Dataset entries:
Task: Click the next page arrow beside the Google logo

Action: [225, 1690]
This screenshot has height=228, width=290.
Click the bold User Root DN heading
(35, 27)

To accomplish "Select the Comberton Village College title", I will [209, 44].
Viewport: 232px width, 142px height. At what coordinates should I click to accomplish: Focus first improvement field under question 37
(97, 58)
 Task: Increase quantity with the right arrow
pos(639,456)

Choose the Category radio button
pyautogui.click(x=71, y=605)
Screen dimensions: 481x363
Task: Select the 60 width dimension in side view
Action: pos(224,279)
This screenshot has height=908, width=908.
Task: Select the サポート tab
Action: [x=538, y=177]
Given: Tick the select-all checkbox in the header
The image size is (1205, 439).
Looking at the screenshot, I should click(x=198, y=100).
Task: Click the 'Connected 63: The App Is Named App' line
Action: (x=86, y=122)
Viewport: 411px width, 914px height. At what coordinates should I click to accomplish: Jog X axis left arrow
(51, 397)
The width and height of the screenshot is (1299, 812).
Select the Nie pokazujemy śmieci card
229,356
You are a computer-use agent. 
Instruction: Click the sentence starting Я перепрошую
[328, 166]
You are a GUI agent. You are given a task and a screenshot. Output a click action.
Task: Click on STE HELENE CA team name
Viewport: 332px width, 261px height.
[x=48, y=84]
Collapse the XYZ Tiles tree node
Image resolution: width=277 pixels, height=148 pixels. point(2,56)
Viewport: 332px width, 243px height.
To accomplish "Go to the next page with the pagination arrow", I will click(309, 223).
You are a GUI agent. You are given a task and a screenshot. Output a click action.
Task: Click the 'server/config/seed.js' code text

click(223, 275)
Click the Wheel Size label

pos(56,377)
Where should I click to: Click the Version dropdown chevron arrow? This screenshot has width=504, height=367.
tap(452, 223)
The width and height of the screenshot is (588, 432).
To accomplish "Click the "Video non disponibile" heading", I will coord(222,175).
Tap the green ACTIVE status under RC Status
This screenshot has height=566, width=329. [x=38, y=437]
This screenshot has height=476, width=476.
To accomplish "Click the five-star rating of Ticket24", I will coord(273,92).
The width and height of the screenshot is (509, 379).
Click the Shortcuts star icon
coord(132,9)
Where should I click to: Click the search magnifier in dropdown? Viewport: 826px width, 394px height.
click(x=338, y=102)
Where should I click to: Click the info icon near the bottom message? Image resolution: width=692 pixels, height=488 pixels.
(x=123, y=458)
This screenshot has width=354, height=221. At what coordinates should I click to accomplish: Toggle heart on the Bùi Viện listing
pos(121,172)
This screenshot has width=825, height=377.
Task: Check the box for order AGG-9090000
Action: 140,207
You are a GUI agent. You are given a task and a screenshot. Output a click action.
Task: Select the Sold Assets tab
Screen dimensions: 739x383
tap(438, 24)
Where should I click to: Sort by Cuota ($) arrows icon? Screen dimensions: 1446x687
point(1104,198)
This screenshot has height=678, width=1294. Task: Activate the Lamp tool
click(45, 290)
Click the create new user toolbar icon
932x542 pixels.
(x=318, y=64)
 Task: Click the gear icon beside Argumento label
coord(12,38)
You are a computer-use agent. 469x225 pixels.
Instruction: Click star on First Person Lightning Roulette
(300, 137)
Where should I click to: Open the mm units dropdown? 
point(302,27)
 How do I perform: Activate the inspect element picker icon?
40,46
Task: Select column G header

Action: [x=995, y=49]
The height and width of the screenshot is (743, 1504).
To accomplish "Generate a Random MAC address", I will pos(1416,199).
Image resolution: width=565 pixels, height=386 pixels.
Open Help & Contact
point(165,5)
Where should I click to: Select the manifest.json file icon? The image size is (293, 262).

* Problem to work on *
The job here is to find each line above with the word "computer" and copy it.

* Answer space *
You are a computer-use agent. 
You are a computer-use agent. 469x225 pixels.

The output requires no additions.